After searching for far too long I realize he's gone, he must have left while I was still fighting. I hear Coach shouting down the corridor to me, telling me to get my ass into the changing room. I barrel into the room, slamming the door into the wall behind it. All heads turn towards me and I don’t know what they see in my face but they all step back, putting a lot of space between them and me. I'm glad they do because the way I'm feeling just now, if someone said one wrong thing there’s a chance that I will put my fist through their face. I unwrap my hands, throwing my bandages across the room. I can’t believe that I finally had him in my sights and I let him get away. I don’t know when I’ll ever see him again and I missed my one fucking chance. Damn it!

I lean over slightly with my hands on my knees, concentrating on taking deep breaths. I realize that since I met Bryce I’ve spent more time controlling my emotions than at any other time. Everything was simple before him, I spent my days training and my nights fucking. Any nameless woman would do since there was no attachment or emotions, but then Bryce ruined it all. He made me feel, he made me want something I’d never had or wanted before and now I want more.

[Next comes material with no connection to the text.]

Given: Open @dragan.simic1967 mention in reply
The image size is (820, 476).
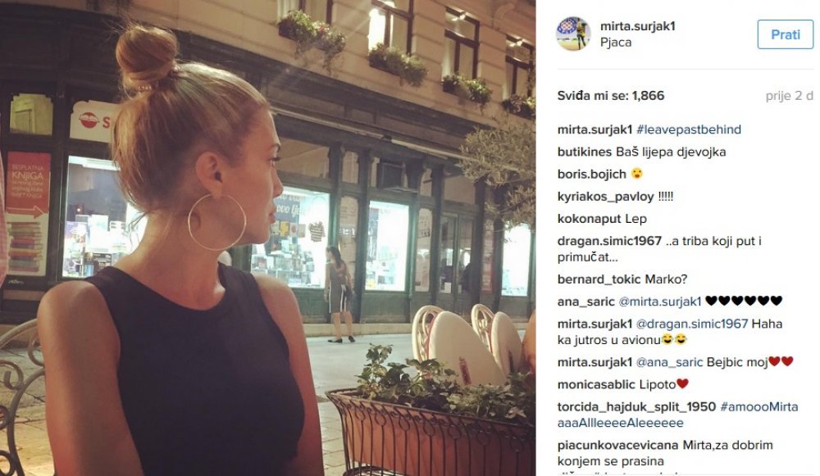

But when faced with telling the world who I really was I got scared and went back into the little box I’d tried to fit so neatly into. No wonder Bryce wanted nothing to do with me, I couldn’t even admit who I was, so what chance did I have being the man that Bryce deserved.

When I stand up I realize that the room has emptied and I'm alone with Coach. He's sitting on the massage table watching me very closely, a look of worry on his face.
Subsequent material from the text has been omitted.